Il professore non entra nel merito della vicenda dei presunti favori ai commercianti in odor di mafia, ma fa una precisazione importante, difendendo l'altra parte dei commercianti, quella vessata dalle tasse e prossima al fallimento. «Di recente – dice – mi sono opposto a una norma molto insidiosa sui commercianti, quella che il sindaco ha fatto votare dalla sua maggioranza. Gli ho detto che, in questo periodo difficile, dobbiamo favorire la buona economia, che a Tropea per fortuna ancora c'è. Altrimenti chi è che penderà il posto di questi commercianti? Ci sono già i falchi pronti ad acquisire le loro attività. Noi dobbiamo aiutare questi poveri sventurati a non finire nelle mani della criminalità organizzata».

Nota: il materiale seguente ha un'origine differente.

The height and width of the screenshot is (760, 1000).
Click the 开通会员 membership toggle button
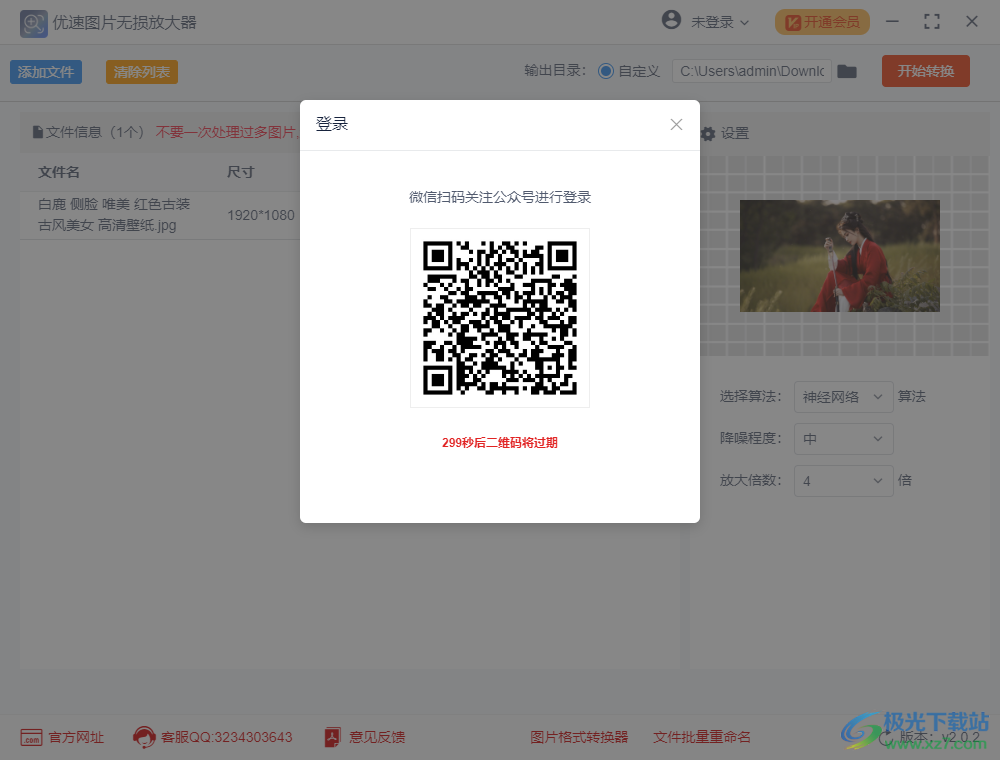coord(822,21)
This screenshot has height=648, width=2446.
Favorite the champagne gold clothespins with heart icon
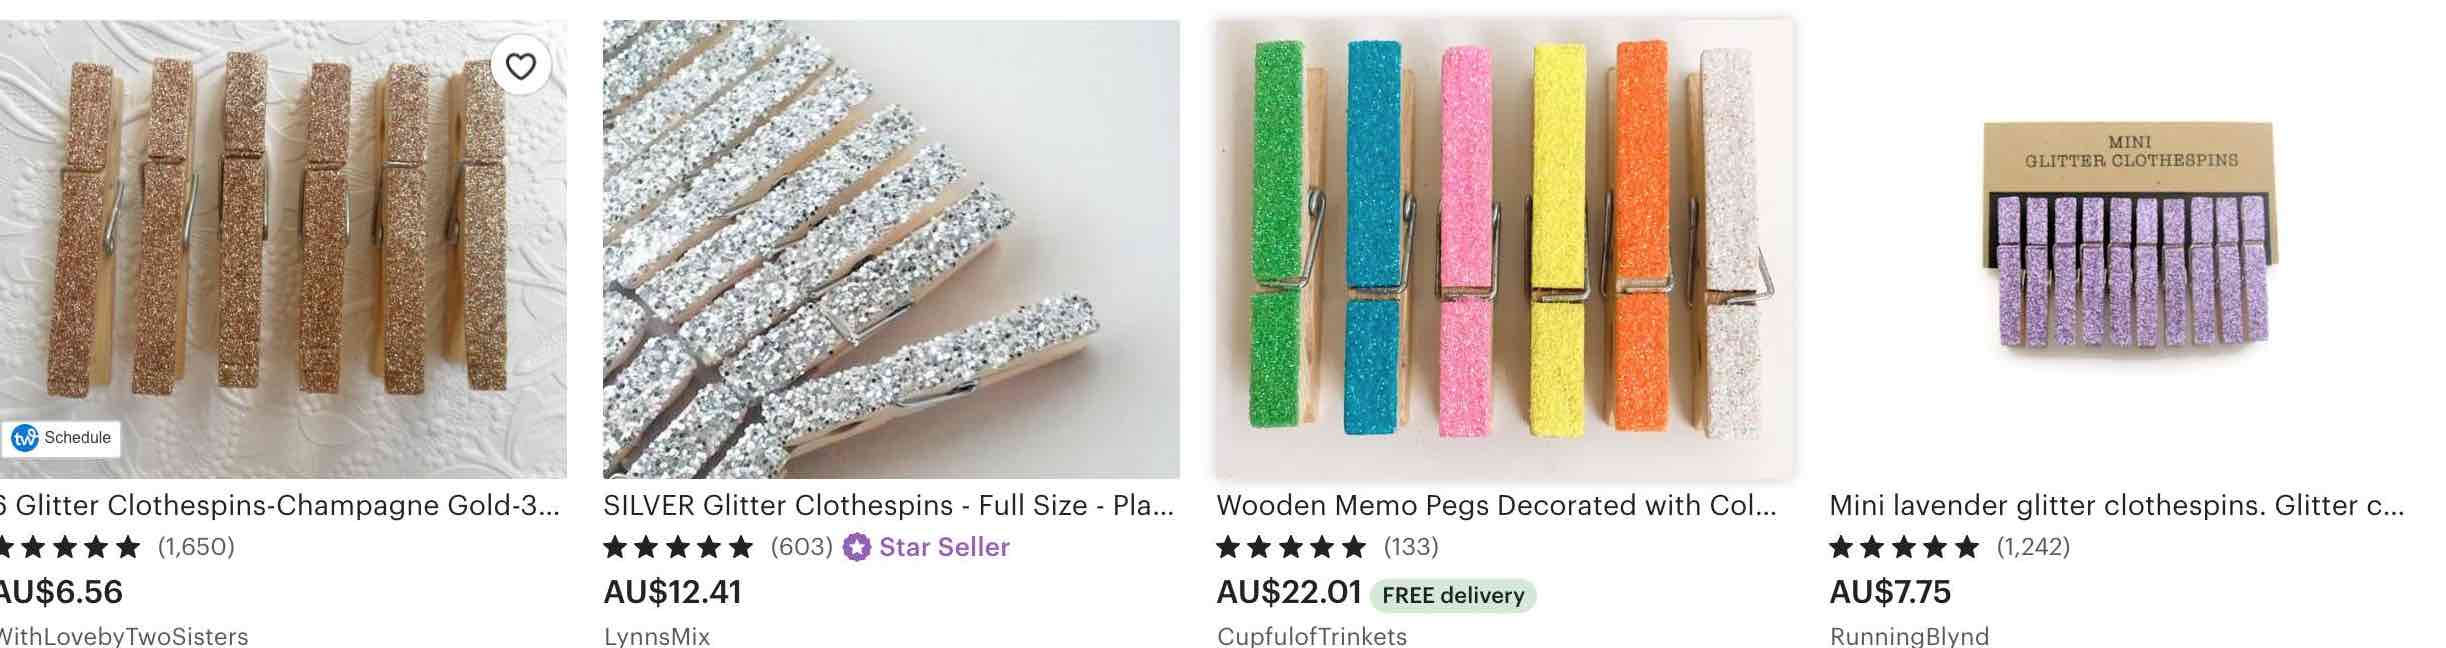click(x=520, y=66)
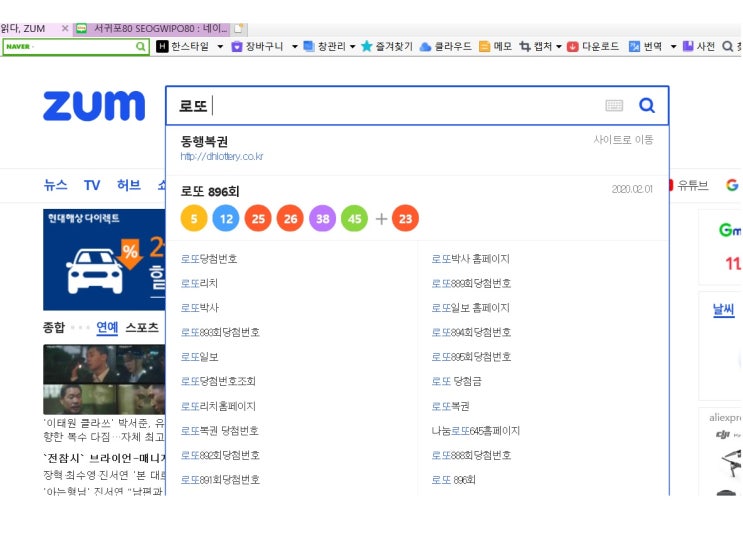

Nella lettera è citato anche Pietropaolo

«Mi hanno onorato di una citazione – dice con ironia il professore – , hanno detto che non c'è più opposizione». L'anonimo "informatore" ha citato anche il consigliere di minoranza accusandolo – falsamente – si essere passato in maggioranza, al fianco del sindaco. In realtà, il rapporto tra Pietropaolo, che si dichiara di sinistra, e il primo cittadino, schierato con Forza Italia, è tutt'altro che rose e fiori. L'illazione nasce dal fatto che nel novembre scorso, Macrì ha affidato a Pietropaolo la delega alla Pubblica Istruzione. La decisione non è piaciuta a molti cittadini, che l'hanno interpretata come un "tradimento" da parte del consigliere. E' cominciata così una vera e propria campagna di denigrazione, sfociata in pesanti insulti e minacce di morte. Così a gennaio Pietropaolo ha rimesso la delega, atto non ancora ratificato. «Ringrazio il sindaco che mi aveva affidato l'incarico unicamente in ossequio alle mie competenze, ma ho accettato solo per spirito di servizio nei confronti della città, non mi importa chi mi ha affidato l'incarico».

La questione "porto di Tropea"

A dimostrazione che tra Macrì e Pietropaolo non scorra (politicamente) buon sangue, c'è anche uno scontro tra i due dopo una nomina. «Sin dal primo momento – afferma Pietropaolo – ho dichiarato l'inopportunità che il sindaco affidasse la presidenza del porto all'avvocato Sandro D'agostino, perché proviene (ricopriva il ruolo di presidente, ndr) dal consiglio comunale sciolto per presunte infiltrazioni mafiose». Poi conclude: «La gestione del porto è da considerarsi quanto meno insufficiente, non mi pare che sia brillante».

N.B. A poche ore dalla pubblicazione del nostro articolo, il professore Massimo Cono Pietropaolo ha informato la redazione di Fanpage di aver rassegnato le dimissioni anche dall'incarico di consigliere comunale.